Manter a cidade limpa, com ruas e avenidas bem cuidadas, tem sido um desafio para a Prefeitura de Betim. Isso porque a cidade tem registrado grande número de resíduos descartados de forma irregular. Em junho, a gestão municipal, por meio da Empresa de Construções Obras, Serviços, Projetos, Transporte e Trânsito (Ecos), recolheu mais de 7 mil toneladas de entulhos por toda a cidade, descartados de forma irregular em terrenos públicos, esquinas, leitos de córregos e na linha férrea. Se incluído o número de descartes regulares, o total de resíduos recolhidos ultrapassa 10 mil toneladas – 2.500 nos pontos de Eco Entulho, 1.520 nas Unidades de Recebimento de Pequenos Volumes (URPV) e 6 toneladas de lixo domiciliar, coletado de porta em porta.

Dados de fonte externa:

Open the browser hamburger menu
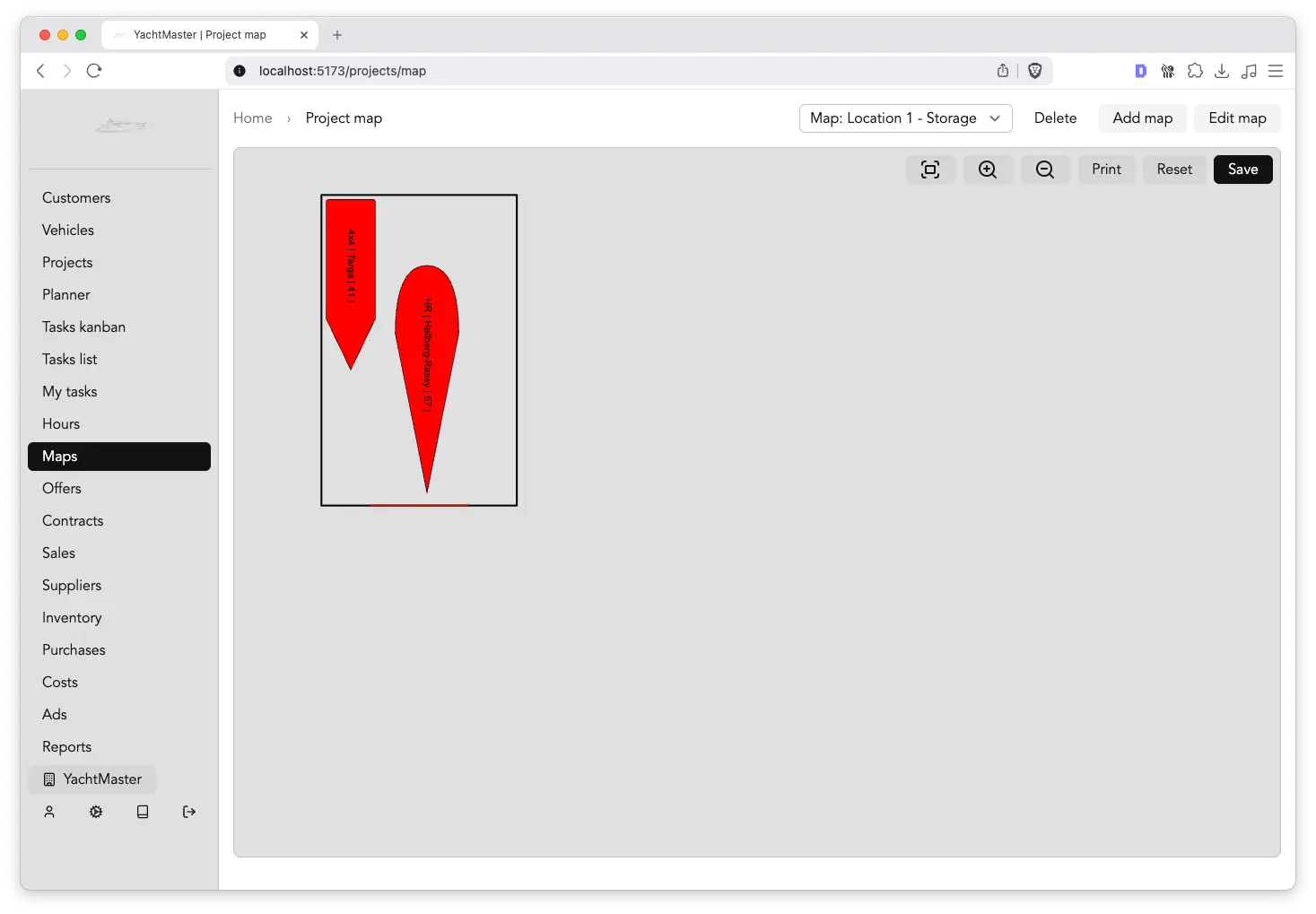Viewport: 1316px width, 914px height. (1275, 71)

De acordo com os registros da Ecos, os serviços de coleta nas regiões da cidade geram um gasto mensal de pouco mais de R$ 450 mil. “Havendo o descarte de resíduos de forma correta, nos pontos indicados pelo município, teremos uma redução no custo de recolhimento, além de termos uma cidade mais limpa e mais saudável, com menor proliferação de animais peçonhentos. Cidade mais limpa é aquela que menos se suja”, explica o gerente de Serviços Ambientais da Ecos, Ubiratan Santana Moreira.
Dos resíduos coletados, 2.800 toneladas foram destinadas à Usina de Reciclagem, onde foram transformadas em matéria-prima para uso em obras de pavimentação, além de fabricação de blocos, tijolos e meios-fios.
“A prefeitura, por meio da Ecos, da Guarda Municipal e da Secretaria de Meio Ambiente e Desenvolvimento Sustentável, realiza regularmente campanhas e blitze de educação ambiental, com o objetivo de conscientizar os cidadãos sobre a necessidade de dar ao resíduo o descarte correto. É necessário que a população seja um agente multiplicador das boas práticas, atuando conosco em prol de uma Betim mais limpa, organizada e sustentável, que ofereça mais qualidade de vida para todos”, destaca a presidente da Ecos, Marinésia Costa Makatsuru.
Em Betim, o descarte irregular de resíduos é infração prevista na Lei Ambiental nº 3.274, de 20 de dezembro de 1999, regulamentada pelo Decreto Municipal 16.660/01 e pela Deliberação Normativa Codema nº 02/02. A infração pode gerar multa com valores que vão de R$ 5.001 a R$ 50 milhões.